Trier · Das Café Bär in Trier-West schlägt die sprichwörtlichen zwei Fliegen mit einer Klappe: Junge Menschen, die keinen Ausbildungsplatz und keine Arbeit haben, werden für den Start ins Berufsleben fit gemacht, und es ist ein wichtiger Treffpunkt - nicht nur für die Stadtteilbewohner.

Trier. "Hacksteak, Bohnengemüse, Kartoffelgratin und Panna Cotta", steht an diesem Tag auf der Speisekarte des Café Bär. Das frisch gekochte Essen für wenig Geld ist einer der Gründe, weshalb Karin Becker (59), Anneliese Graf (87) und Charlotte Karthäuser-Austgen (66) täglich in das schnuckelige Stadtteilcafé in der Bärenfeldstraße kommen. Alle drei sind Witwen und das gemeinsame Mittagessen ist ihnen heilig. "Es schmeckt gut, einer kennt den anderen, man kann sich austauschen und isst nicht alleine", sagt Becker. Selbst auf Extrawünsche gehe der Koch ein. Gegen 12 Uhr füllt sich das Café: Mitarbeiter des Jobcenters, Handwerker, Berufstätige aus der City und Stadtteilbewohner kommen, um dort ihre Mittagspause zu machen.
Angela und Tamara (beide 19) servieren Getränke und Menüs. Hinter der augenscheinlichen Normalität eines Cafébetriebs steckt aber weitaus mehr: Im Café Bär werden die Gäste von jungen Menschen bedient, die weder Ausbildung noch Arbeit haben. Über die Servicearbeit, die Mithilfe in der Küche oder anfallende Büroarbeiten werden sie fit fürs Berufsleben gemacht.

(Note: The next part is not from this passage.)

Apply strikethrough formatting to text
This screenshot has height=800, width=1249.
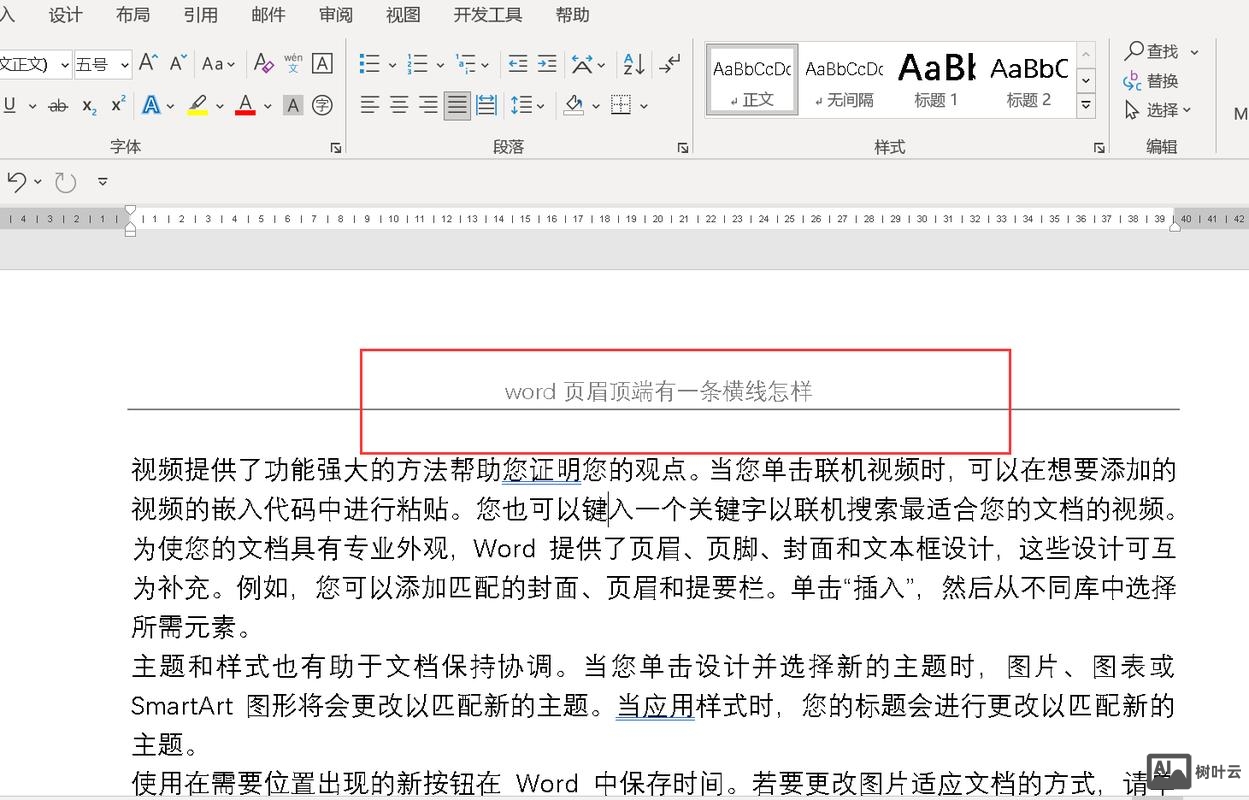58,105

Noch vor ein paar Monaten hätte niemand und nichts Angela und Tamara dazu bewegen können, morgens aufzustehen. "Erst seit ich hier bin, komme ich gut aus dem Bett", sagt Angela. Schließlich könne sie ihr Team und die Gäste nicht im Stich lassen. Ihr Bewerbungsfoto ziert - wie das aller 14 Teilnehmer - als gerahmtes Porträt eine Wand im Café. Auf die Gäste zuzugehen habe sie gerade am Anfang Überwindung gekostet, sagt Tamara. Mittlerweile habe ihr der Umgang mit den Kunden mehr Selbstvertrauen beschert. Der Arbeitsvermittler vom Jobcenter, Norbert Ferring, lobt: "Die Maßnahme läuft toll." Das schreibt er zum einen der Situation zu, dass die jungen Leute unter realen Bedingungen sinnvolle Arbeiten leisten und zum anderen der Leiterin. "Es muss viel geleistet werden, um die Teilnehmer marktfähig zu machen", meint Ferring.

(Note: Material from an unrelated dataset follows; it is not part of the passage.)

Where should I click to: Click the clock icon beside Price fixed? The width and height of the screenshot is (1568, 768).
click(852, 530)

"Bei uns steht der Mensch im Mittelpunkt", sagt Café-Leiterin Ingrid Schmitt. Eine Basisaufgabe sei, lähmende Probleme - von Süchten bis hin zu psychischen Handicaps - zu beseitigen, die Teilnehmer aufzubauen und sie zu stärken. Das Café Bär gebe ihnen Struktur im Alltag.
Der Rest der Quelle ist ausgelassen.